Little Kira, who volunteers to give Cosima her life-saving bone marrow in a painful operation, despite a fear of needles, as long as it will save her beloved “auntie,” who, let’s remember, despite looking exactly like Kira’s mother, she has really only known for a few months.
Gracie, who has had just about enough of her dad’s “you’re going to have someone else’s miracle babies” bullshit and gathers the strength to run away, despite never having known any other kind of life.
Helena, who spent the first half of the episode seeming like she was settling into some sort of domestic calm, getting her embryos reinserted into her womb and learning fancy words like ‘cervix’ and hanging out at the nursery school and sticking her tongue out at an adorable little kid. But then she finds out that Gracie’s pregnancy is not, as she assumed, the joyous result of her love affair with AWOL soldier Mark, but rather the product of Grace’s father, Henrik’s, wedding-night rape of Helena. And if that weren’t grotesquely incestuous enough, the eggs were implanted into Gracie her by her own dad. So Helena, following her own eye-for-an-eye sense of justice, implants some embryos of her own—into which of Henrik’s lower extremities we are left to painfully imagine for ourselves. Oh, and then she goes and burns the whole goddamned place down.

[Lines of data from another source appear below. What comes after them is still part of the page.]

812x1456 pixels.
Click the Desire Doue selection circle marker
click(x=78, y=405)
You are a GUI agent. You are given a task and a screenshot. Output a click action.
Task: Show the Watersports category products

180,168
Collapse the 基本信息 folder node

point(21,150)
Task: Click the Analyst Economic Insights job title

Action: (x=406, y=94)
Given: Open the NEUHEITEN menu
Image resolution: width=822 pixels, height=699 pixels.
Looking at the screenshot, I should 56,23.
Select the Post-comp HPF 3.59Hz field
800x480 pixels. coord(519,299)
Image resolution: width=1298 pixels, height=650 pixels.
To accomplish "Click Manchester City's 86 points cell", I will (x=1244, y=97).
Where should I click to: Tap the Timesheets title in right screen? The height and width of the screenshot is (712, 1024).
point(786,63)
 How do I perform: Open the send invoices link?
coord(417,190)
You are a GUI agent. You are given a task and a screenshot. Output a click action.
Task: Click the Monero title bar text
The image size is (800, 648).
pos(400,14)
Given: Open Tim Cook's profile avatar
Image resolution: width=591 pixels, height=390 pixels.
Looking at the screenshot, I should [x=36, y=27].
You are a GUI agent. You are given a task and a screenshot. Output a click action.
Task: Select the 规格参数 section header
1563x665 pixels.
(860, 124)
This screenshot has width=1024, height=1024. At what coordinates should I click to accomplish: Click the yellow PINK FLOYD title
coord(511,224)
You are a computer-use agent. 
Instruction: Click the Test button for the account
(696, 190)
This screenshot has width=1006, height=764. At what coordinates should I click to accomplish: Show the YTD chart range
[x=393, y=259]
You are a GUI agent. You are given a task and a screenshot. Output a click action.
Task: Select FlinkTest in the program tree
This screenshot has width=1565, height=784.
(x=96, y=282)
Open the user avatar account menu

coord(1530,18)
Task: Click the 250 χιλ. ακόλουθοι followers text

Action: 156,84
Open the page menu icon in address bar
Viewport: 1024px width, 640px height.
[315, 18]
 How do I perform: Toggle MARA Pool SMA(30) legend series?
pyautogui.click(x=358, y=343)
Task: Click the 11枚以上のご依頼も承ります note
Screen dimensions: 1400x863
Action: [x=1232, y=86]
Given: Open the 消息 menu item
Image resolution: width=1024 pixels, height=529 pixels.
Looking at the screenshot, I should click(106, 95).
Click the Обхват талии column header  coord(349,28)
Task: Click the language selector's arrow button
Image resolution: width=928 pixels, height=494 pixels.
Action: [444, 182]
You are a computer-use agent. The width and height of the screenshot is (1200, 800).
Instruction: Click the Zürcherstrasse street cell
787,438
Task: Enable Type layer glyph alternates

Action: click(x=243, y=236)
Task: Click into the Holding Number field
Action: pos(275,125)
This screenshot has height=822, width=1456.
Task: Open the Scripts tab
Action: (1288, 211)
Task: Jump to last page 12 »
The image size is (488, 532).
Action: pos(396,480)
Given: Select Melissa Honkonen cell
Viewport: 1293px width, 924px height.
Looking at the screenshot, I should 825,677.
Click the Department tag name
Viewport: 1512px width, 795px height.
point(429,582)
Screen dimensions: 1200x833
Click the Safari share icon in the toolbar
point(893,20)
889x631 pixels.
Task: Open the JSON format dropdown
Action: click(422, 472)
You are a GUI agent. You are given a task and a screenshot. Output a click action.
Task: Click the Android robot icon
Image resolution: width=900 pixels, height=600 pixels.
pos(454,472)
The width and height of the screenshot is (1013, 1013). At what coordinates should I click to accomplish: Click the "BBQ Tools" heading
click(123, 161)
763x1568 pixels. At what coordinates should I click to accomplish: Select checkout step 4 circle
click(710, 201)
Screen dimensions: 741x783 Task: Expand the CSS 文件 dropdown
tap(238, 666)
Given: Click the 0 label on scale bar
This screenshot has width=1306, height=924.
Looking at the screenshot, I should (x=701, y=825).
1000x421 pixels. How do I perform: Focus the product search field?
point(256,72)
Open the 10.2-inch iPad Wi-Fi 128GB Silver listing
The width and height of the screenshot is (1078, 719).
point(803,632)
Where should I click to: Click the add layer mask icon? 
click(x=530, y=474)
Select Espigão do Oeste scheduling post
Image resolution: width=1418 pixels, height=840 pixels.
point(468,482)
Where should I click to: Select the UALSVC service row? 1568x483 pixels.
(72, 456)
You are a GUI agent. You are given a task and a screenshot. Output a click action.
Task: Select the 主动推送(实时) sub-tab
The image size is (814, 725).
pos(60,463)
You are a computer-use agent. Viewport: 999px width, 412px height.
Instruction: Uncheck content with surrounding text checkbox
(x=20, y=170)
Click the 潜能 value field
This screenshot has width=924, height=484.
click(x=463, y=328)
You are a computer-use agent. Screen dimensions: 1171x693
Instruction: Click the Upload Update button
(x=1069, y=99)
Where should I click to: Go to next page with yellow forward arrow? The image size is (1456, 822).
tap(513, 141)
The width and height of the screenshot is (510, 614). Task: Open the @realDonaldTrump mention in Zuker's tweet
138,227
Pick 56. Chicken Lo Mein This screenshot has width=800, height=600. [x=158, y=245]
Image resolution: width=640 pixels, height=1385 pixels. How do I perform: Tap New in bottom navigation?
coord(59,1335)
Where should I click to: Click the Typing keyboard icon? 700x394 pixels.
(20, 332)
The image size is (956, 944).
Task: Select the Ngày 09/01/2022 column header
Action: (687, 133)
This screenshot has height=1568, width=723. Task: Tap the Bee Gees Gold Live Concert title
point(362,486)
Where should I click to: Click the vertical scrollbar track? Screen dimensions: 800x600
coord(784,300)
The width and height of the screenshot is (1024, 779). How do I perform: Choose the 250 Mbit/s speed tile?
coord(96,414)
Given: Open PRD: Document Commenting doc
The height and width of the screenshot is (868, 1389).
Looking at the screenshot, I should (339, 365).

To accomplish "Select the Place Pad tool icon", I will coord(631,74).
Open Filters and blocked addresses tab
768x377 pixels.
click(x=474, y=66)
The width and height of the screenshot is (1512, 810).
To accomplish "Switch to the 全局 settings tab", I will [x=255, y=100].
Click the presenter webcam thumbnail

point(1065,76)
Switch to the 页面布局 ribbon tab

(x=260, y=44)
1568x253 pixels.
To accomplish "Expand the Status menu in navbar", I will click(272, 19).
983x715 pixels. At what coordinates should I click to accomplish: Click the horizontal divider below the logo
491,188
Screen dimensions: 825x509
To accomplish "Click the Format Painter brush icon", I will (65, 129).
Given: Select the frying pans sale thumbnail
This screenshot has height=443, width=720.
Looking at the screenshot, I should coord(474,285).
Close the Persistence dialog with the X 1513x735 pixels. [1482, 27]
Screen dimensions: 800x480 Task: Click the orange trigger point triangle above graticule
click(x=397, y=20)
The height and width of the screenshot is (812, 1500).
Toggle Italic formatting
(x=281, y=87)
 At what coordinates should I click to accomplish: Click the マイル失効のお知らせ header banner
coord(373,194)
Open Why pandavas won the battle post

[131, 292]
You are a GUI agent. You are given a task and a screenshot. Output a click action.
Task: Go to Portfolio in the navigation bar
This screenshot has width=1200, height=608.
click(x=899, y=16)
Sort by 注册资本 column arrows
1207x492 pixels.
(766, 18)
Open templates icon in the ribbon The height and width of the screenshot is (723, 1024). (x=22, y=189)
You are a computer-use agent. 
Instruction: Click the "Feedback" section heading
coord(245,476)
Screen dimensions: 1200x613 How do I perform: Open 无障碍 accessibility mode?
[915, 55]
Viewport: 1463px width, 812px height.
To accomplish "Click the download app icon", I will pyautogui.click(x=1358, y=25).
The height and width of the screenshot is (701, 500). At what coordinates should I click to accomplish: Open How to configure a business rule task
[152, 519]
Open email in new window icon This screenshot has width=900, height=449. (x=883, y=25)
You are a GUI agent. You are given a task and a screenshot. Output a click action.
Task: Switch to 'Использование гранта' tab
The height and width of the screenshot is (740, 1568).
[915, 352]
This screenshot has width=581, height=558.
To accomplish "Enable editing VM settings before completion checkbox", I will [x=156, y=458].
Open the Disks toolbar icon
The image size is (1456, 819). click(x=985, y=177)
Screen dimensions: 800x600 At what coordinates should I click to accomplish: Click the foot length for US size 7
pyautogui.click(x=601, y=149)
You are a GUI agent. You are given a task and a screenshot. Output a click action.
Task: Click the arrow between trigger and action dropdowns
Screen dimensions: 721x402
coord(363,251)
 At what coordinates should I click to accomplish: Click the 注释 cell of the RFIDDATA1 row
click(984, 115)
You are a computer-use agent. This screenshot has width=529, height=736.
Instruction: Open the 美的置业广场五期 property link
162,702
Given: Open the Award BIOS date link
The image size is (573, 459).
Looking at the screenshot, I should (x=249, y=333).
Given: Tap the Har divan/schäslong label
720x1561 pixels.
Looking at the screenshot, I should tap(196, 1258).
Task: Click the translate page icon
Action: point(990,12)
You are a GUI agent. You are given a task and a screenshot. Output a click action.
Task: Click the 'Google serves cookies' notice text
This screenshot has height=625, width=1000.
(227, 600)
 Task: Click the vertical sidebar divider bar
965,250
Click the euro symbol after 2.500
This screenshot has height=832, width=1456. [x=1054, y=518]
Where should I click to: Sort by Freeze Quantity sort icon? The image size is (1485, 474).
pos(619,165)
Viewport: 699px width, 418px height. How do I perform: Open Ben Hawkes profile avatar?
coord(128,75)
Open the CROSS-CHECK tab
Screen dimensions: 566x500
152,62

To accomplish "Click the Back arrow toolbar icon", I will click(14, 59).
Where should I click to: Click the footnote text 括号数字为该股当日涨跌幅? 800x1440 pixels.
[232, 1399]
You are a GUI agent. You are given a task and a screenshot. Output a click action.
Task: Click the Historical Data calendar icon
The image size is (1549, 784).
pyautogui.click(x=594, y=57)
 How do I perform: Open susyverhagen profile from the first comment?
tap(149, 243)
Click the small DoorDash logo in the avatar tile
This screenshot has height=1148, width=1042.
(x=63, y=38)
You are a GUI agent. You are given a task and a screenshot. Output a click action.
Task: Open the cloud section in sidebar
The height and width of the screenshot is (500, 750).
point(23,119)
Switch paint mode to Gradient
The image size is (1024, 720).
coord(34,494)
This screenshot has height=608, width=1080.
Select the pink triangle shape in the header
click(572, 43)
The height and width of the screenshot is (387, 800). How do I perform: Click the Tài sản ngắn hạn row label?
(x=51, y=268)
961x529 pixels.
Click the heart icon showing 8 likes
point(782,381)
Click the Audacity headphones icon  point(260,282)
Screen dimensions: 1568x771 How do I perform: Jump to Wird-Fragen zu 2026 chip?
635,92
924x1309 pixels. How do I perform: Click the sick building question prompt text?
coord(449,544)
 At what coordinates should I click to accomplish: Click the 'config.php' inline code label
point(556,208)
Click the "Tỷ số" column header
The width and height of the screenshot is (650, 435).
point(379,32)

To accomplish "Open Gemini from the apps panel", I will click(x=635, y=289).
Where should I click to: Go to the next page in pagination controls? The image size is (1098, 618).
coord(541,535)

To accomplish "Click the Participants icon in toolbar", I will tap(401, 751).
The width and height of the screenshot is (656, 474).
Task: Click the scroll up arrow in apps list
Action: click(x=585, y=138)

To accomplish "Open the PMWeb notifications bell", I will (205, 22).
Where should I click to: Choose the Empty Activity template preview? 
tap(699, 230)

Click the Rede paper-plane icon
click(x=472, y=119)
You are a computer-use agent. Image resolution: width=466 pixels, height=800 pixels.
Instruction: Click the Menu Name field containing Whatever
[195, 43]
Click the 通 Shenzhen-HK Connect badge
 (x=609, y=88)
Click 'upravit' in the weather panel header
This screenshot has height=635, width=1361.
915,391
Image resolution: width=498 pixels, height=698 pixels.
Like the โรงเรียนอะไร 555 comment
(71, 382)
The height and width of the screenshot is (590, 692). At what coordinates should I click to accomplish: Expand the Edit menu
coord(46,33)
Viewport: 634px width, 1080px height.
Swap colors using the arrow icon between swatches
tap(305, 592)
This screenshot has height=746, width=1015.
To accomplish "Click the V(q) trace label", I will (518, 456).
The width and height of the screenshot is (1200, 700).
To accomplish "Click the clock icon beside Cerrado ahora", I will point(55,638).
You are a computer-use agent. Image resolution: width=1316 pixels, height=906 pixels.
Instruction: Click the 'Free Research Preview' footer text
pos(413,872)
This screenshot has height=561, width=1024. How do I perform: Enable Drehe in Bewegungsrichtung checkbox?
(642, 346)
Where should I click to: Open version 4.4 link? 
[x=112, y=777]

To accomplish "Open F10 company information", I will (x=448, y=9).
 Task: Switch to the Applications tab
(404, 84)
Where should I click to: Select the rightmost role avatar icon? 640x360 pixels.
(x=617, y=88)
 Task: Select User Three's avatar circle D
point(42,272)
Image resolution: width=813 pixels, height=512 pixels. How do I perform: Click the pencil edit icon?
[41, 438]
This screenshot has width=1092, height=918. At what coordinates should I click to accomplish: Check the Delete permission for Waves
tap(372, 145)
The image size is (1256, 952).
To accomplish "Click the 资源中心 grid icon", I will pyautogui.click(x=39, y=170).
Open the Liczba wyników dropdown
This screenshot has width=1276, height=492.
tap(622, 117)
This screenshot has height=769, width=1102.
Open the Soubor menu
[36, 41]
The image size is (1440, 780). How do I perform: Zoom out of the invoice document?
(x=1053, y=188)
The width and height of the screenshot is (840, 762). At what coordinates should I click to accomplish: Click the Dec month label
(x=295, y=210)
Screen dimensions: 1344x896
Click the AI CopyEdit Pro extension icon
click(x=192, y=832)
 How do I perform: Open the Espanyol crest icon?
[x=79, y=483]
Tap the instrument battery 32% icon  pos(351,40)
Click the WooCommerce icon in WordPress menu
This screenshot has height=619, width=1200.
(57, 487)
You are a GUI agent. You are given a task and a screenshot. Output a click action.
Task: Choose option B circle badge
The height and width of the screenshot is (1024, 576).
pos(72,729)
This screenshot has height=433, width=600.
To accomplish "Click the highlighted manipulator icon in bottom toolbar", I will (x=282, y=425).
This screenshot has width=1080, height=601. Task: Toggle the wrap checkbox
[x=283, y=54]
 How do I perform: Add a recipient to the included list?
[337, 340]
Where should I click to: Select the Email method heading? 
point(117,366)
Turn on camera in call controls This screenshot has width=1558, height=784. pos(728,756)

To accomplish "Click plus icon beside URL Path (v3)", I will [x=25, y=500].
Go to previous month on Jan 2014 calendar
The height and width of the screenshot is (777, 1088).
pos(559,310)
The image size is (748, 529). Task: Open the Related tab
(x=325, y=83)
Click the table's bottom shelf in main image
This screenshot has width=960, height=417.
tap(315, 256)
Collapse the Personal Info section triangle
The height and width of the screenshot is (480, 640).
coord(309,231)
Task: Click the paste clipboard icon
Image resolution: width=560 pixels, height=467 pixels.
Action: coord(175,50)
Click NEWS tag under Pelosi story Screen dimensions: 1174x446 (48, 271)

And finally, Rachel, who has now gone fully off the rez in her dismay at learning that she was designed to be sterile, and so will never have her own child to replace the happy childhood that was stolen from her. So she hatches a (fairly ingenious) plan over her nightly martini: She appoints Delphine Cormier as Dr. Leekie’s interim replacement, and then when they are changing offices, “accidentally” leaves false information visible claiming that Dyad has compromised one of Mrs. S’s lieutenants, the cadaverous Ben. Then, when Delphine goes to tell Sarah this sensitive info, Rachel, disguised as Sarah, takes advantage of the distraction to slip by Mrs. S and Ben (but not the perceptive Felix, whom she must drug) and kidnap Kira.
And so now we have finally ended up where Sarah (and all of us) thought we were at the beginning of the season. Kira is in the hands of Rachel, and nobody knows where they are, or what she plans to do.
Also of note:
Michelle Forbes is apparently not the highest of the highest brass at Dyad, as Rachel refers to her taking something to “topside.” Isn’t there something a bit eerie, a bit Wolfram & Hart Senior Partners, about that term?
As with Ethan Duncan reading from The Island of Doctor Moreau to Kira last week, in this episode we see Henrik telling the story of Frankenstein to a group of Prolethean kids. And, just ugh. It’s too easy, too stupid. Yes, sure, Henrik happens to be talking about the Arctic, mirroring the coldness at the heart of his enterprise, and yes, both Ethan and Henrik are makers trying to come to grips with their creations. But what’s next? Rachel reads Pinocchio to Kira? Where does the madness end?